Add opt-in DetachReconciler for orphan hot-plug volumes by mattia-eleuteri · Pull Request #185 · kubevirt/csi-driver

mattia-eleuteri · 2026-06-04T14:27:52Z

What this PR does / why we need it:

Even with a fully VMI-aware synchronous detach path, the CSI driver cannot catch every source of orphan hot-plug volumes:

Driver upgrades do not retroactively clean state created by older versions.
external-attacher gives up on VolumeAttachment after its force-detach-after timeout (6 min default) and removes the object without re-invoking the driver; the VMI keeps the hot-plug forever.
The VMI is mid-migration when removevolume is issued; the subresource returns HTTP 409 and the 30-second backoff inside ControllerUnpublishVolume gives up.
Downstream forks short-circuit earlier in the call graph (e.g. when the infra PVC is already gone), so upstream's ControllerUnpublishVolume is never reached.

In all four cases the VMI ends up with .status.volumeStatus[].hotplugVolume entries that no VolumeAttachment would ever reference again. The hot-plug pod stays alive and pins the infra storage device exclusively to the source host, blocking subsequent attachments.

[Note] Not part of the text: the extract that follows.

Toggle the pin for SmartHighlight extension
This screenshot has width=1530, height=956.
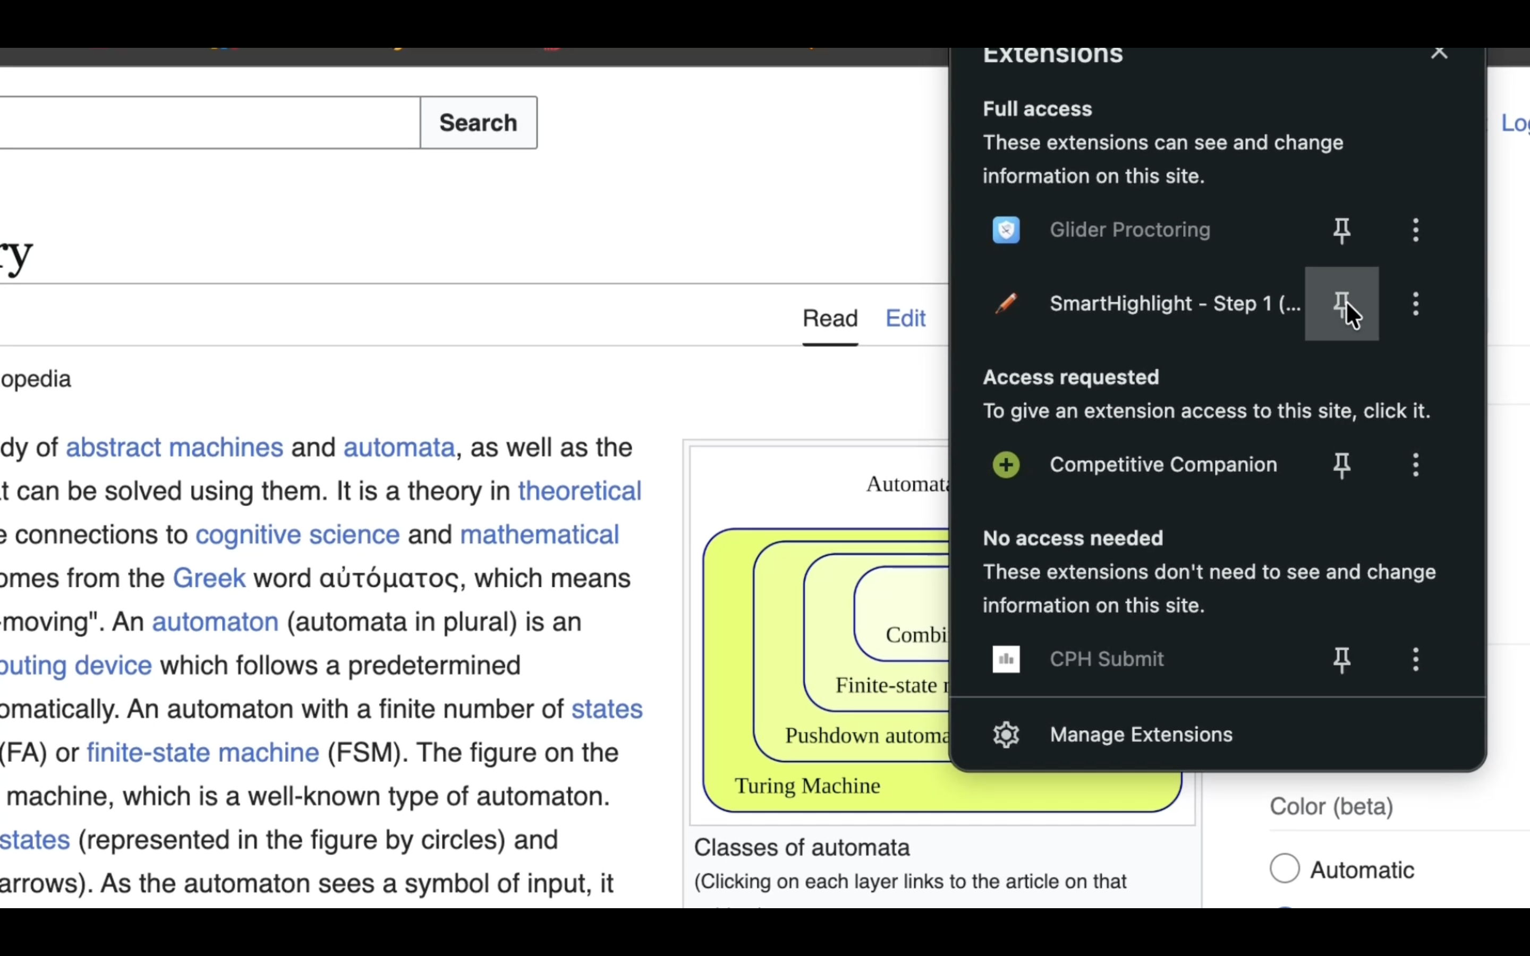coord(1342,303)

This PR introduces an opt-in DetachReconciler that runs in the controller process alongside the gRPC server. Each cycle it:

Lists all VMIs in the infra cluster namespace.
For each VMI, fetches the parent VM (treating NotFound as "every hot-plug on this VMI is orphan").
Compares VMI.Status.VolumeStatus[*].HotplugVolume against VM.spec.template.spec.volumes. Entries present in the VMI but absent from the VM spec are candidate orphans.
Records the first observation timestamp for each candidate. Only on a second observation, separated from the first by at least the configured grace period, does the reconciler issue RemoveVolumeFromVMI. The grace period absorbs transient divergence around live migrations and normal removevolume calls.
Prunes its in-memory seen map of entries that are no longer divergent, so it does not grow unboundedly.

The reconciler is fully opt-in:

--enable-detach-reconciler (default false) — must be set to start the loop.
--detach-reconciler-sync-period (default 5m) — how often the loop runs.
--detach-reconciler-grace-period (default 5m) — minimum age of an observed divergence before acting.

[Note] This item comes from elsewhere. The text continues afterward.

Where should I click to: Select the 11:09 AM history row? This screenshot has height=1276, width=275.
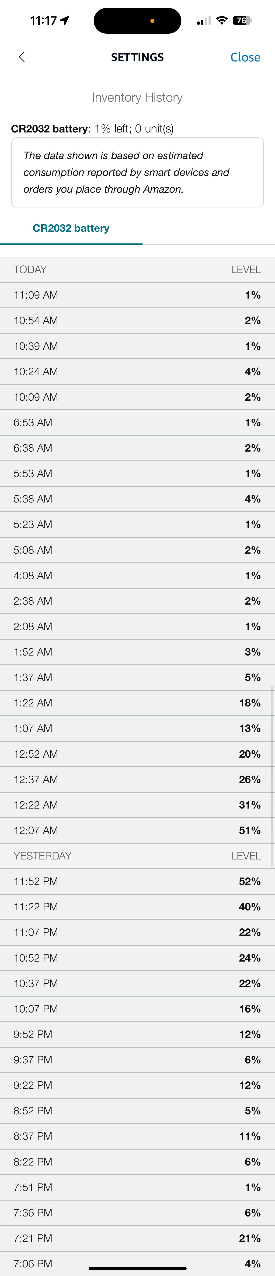137,295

No new dependencies are introduced. The reconciler uses only methods already on kubevirt.Client (ListVirtualMachines, GetWorkloadManagingVirtualMachine, RemoveVolumeFromVMI) and k8s.io/apimachinery/pkg/util/wait, which is already vendored. Logging uses klog, matching the rest of the driver.

Which issue(s) this PR fixes:

Fixes #183

Special notes for your reviewer:

A companion PR (Check VMI status when detaching, not just VM spec #184, separate and independent) makes ControllerUnpublishVolume VMI-aware so it no longer creates new orphans in the most common race (VM teardown before VMI). This reconciler is the backstop for everything that synchronous path cannot reach (legacy state, external-attacher timeouts, mid-migration detaches, downstream forks). The two PRs can be reviewed and merged in any order — neither depends on the other.
The reconciler is deliberately conservative: it never touches a hot-plug that is still in VM.spec, it requires two observations spaced by gracePeriod, and it skips VMIs with a deletion timestamp. The combination yields zero false positives against the failure modes documented in the linked issue.
Public Sync(ctx) is exposed for testing (the periodic loop in Run() is what users will rely on). Happy to switch to a package-private API + behavioural-only tests if reviewers prefer.
Tests cover: grace-period gating, no-op on legitimate hot-plug, VM-missing fan-out, terminating-VMI skip, and seen-map pruning.

Release note:

Add opt-in `--enable-detach-reconciler` flag that starts a background reconciler in the controller process. It periodically scans VMIs in the infra namespace and removes hot-plug volumes that are no longer referenced by the parent VM spec, after a configurable grace period. Default off; cadence configurable via `--detach-reconciler-sync-period` and `--detach-reconciler-grace-period`.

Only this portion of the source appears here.